Jens Lehmann hat seinen Spickzettel aus dem WM-Viertelfinale mit Notizen über die Schusseigenschaften der argentinischen Spieler dem Haus der Geschichte in Bonn übergeben.

Das Haus der Geschichte in Bonn ist im Besitz des berühmten Elfmeter-Spickzettels von Jens Lehmann aus dem WM-Viertelfinale 2006 gegen Argentinien von Jens Lehmann. Der Nationaltorwart übergab die kleine Bleistift-Kritzelei von Torwarttrainer Andreas Köpke an das Haus der Geschichte in Bonn. Der Zettel ruht nun auf Kunstrasen gebettet und auf einem unscheinbaren Holzpodest im Foyer des historischen Museums, das die Nachkriegsgeschichte der Bundesrepublik Deutschland dokumentiert.

Die Notizen über die Schuss-Vorlieben der argentinischen Elfmeterschützen, die Köpke Lehmann nach der Verlängerung der spannenden Begegnung (4:2 i.E.) im Berliner Olympiastadion am 30. Junin 2006 zugesteckt hatte, sollen später in die Dauerausstellung integriert werden.

Um die zerknitterten Aufzeichnungen, die Lehmann kurz vor den Strafstößen aus seinem Stutzen gezogen hatte, war in den Tagen nach dem Halbfinaleinzug der deutschen Mannschaft ein großes Rätselraten veranstaltet worden, dabei waren die Notizen für den Torhüter wenig nützlich. "Leider waren die Informationen nicht wirklich hilfreich.
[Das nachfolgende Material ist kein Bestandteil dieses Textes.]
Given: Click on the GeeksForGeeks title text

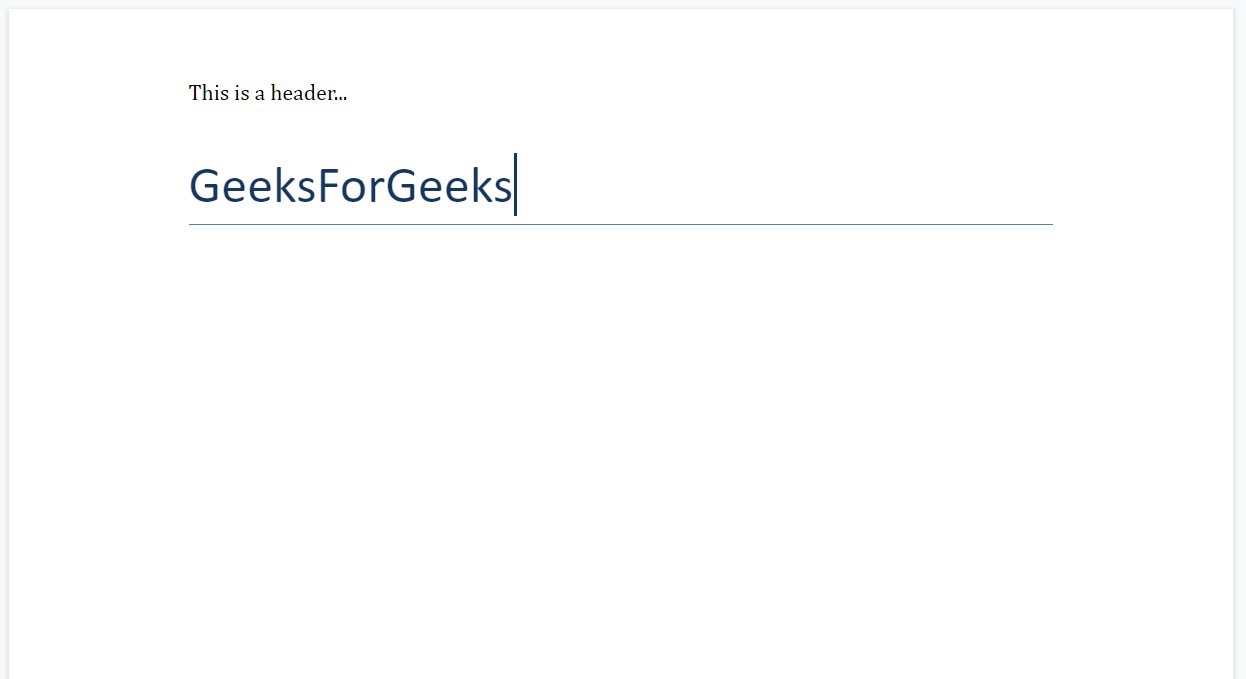Looking at the screenshot, I should coord(351,186).
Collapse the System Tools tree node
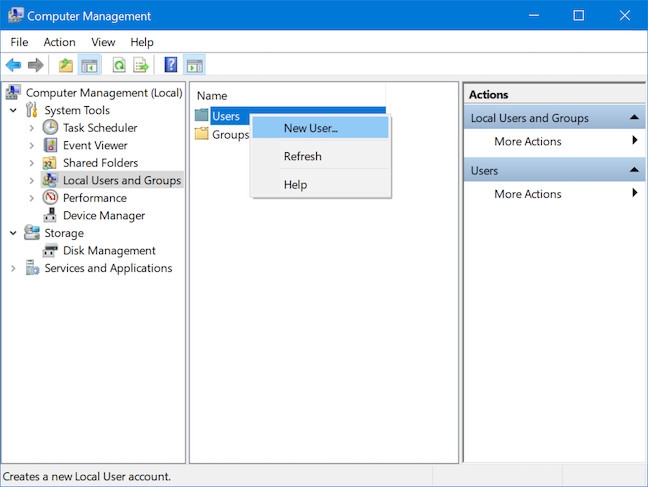Screen dimensions: 648x487 tap(13, 111)
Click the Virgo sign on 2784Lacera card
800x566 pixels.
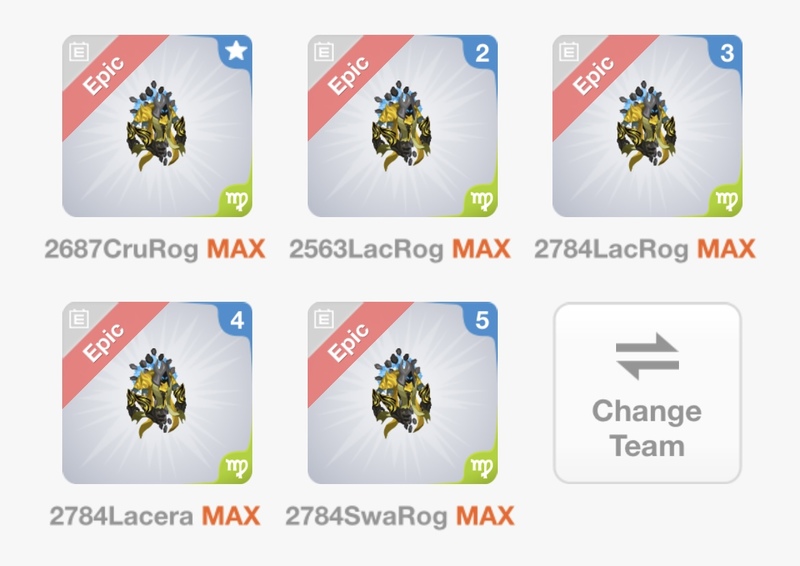237,468
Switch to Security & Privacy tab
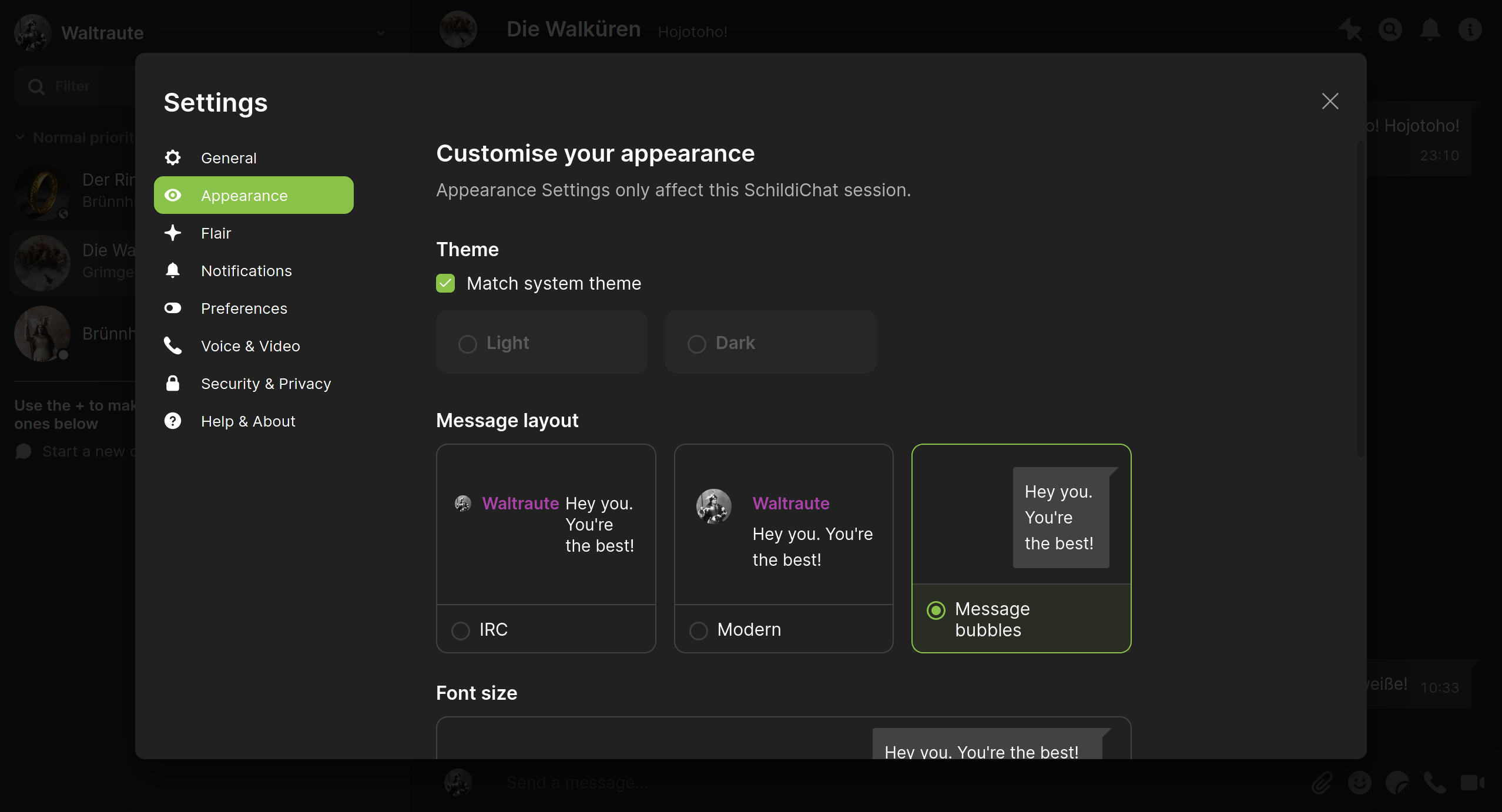This screenshot has height=812, width=1502. 266,384
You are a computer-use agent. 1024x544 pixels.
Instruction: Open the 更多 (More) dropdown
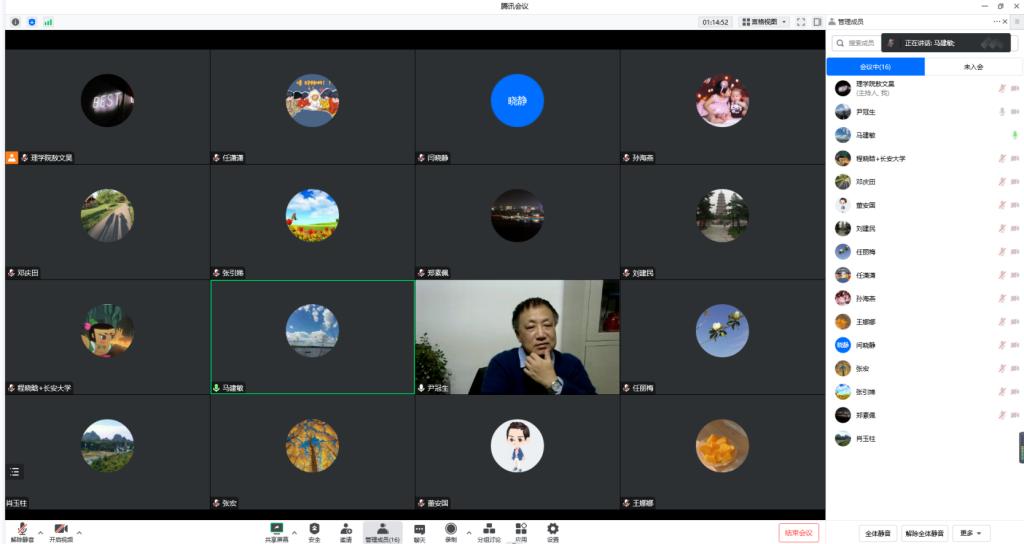coord(971,533)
Die Ecken sind aus meiner Sicht notiert und die Schützen haben dann entgegengesetzt geschossen", meinte der Schlussmann des englischen Spitzenklubs FC Arsenal.

Lehmann hatte die Elfmeter von Roberto Ayala (Notiz: Ayala 2, lange warten, langer Anl. rechts) und Esteban Cambiasso (nicht auf dem Zettel) gehalten. Dass ein Blatt Recycling-Papier plötzlich zum Gesprächsthema Nummer eins werden würde, hatte Lehmann im WM-Sommer 2006 noch nicht geahnt: "Nein, ich hätte ihn beinahe weggeschmissen, irgendwann fiel er mir wieder vor die Füße."

Eine glückliche Fügung, denn der Zettel brachte eine Menge Geld für gute Zwecke ein. Im Dezember 2006 ersteigerte der Energiekonzern ENBW die Notizen während der TV-Gala "Ein Herz für Kinder" für eine Million Euro, um sie dem Haus der Geschichte zu überlassen.